▽
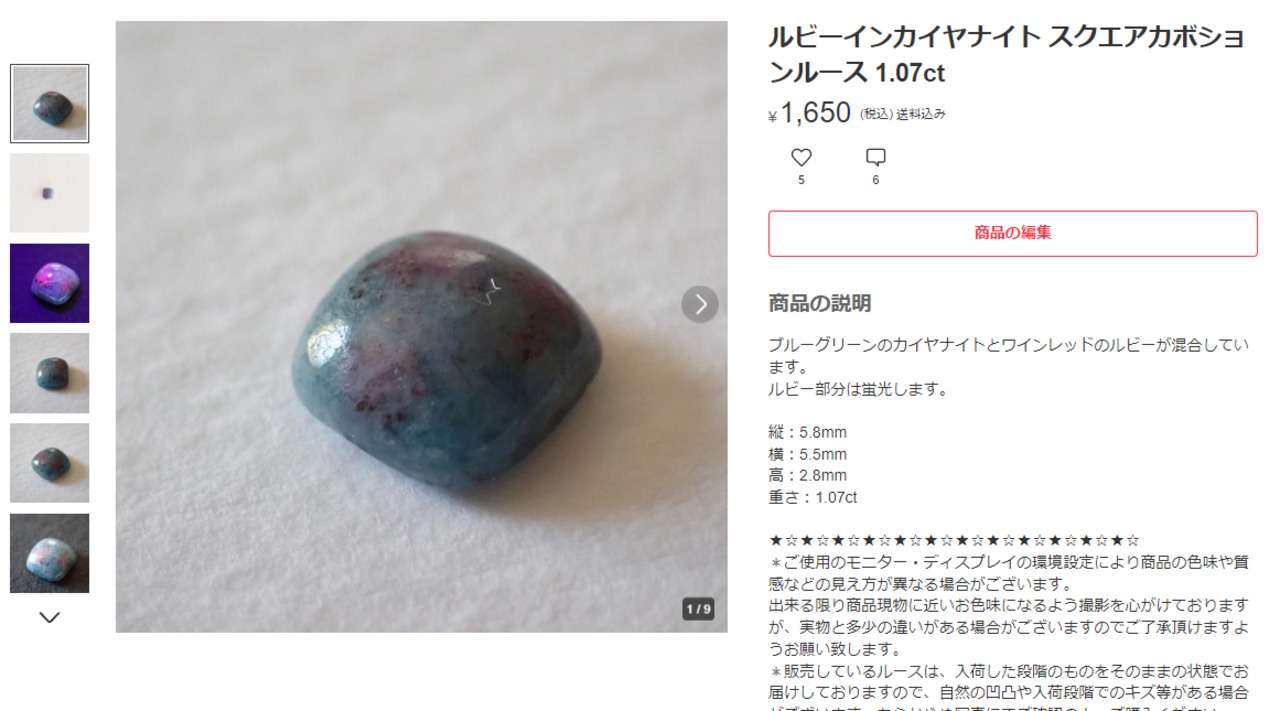1280x711 pixels.
Task: Click the main gemstone product image
Action: (421, 327)
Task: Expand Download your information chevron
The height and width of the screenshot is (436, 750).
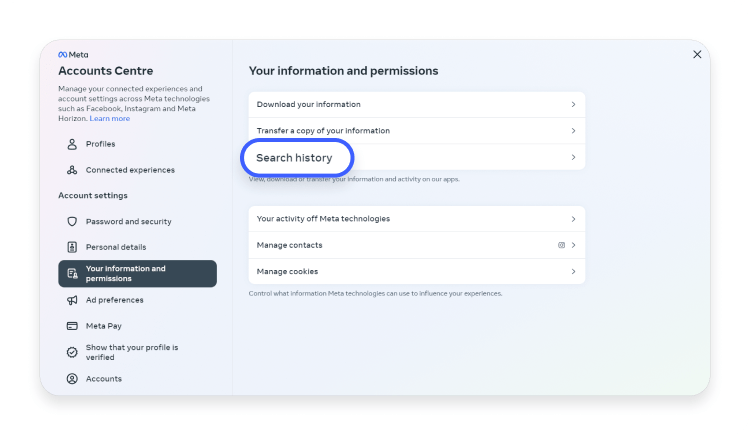Action: pyautogui.click(x=573, y=104)
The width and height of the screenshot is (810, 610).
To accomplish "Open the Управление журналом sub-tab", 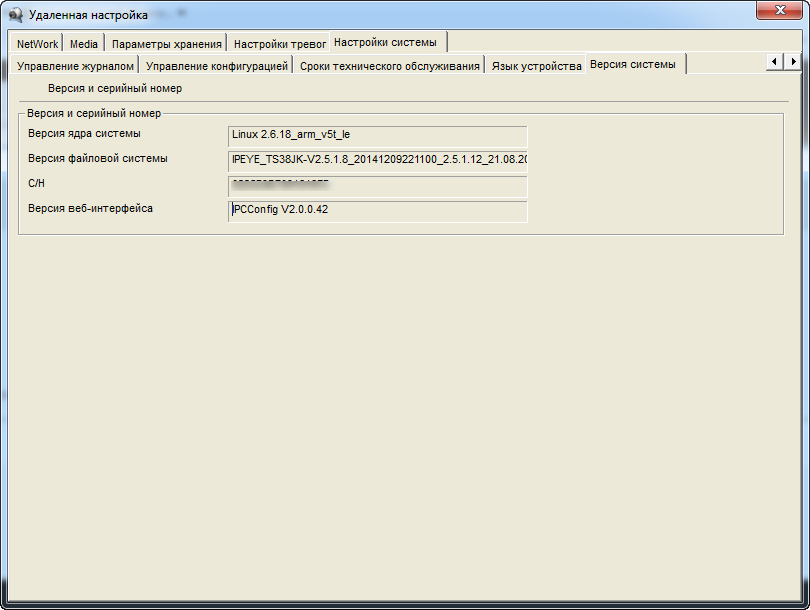I will 75,66.
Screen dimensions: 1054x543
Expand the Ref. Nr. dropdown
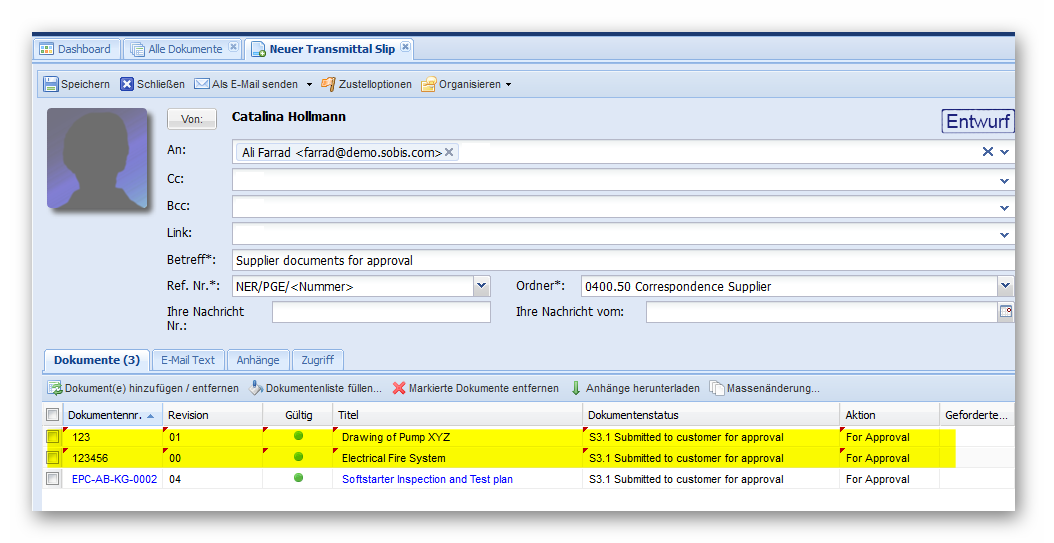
△
- _WORK TO BE COMPLETED_
Express everything from the start of the items down to and including the line that contains "Action: pyautogui.click(x=573, y=104)" as a Markdown table with a column named n for the row number and a column named Line for the text, skipping blank lines. Leave the pictures out of the table.

- _RIGHT ANSWER_
| n | Line |
|---|---|
| 1 | 1280x711 pixels. |
| 2 | Task: Click the main gemstone product image |
| 3 | Action: (421, 327) |
| 4 | Task: Expand Download your information chevron |
| 5 | The height and width of the screenshot is (436, 750). |
| 6 | Action: pyautogui.click(x=573, y=104) |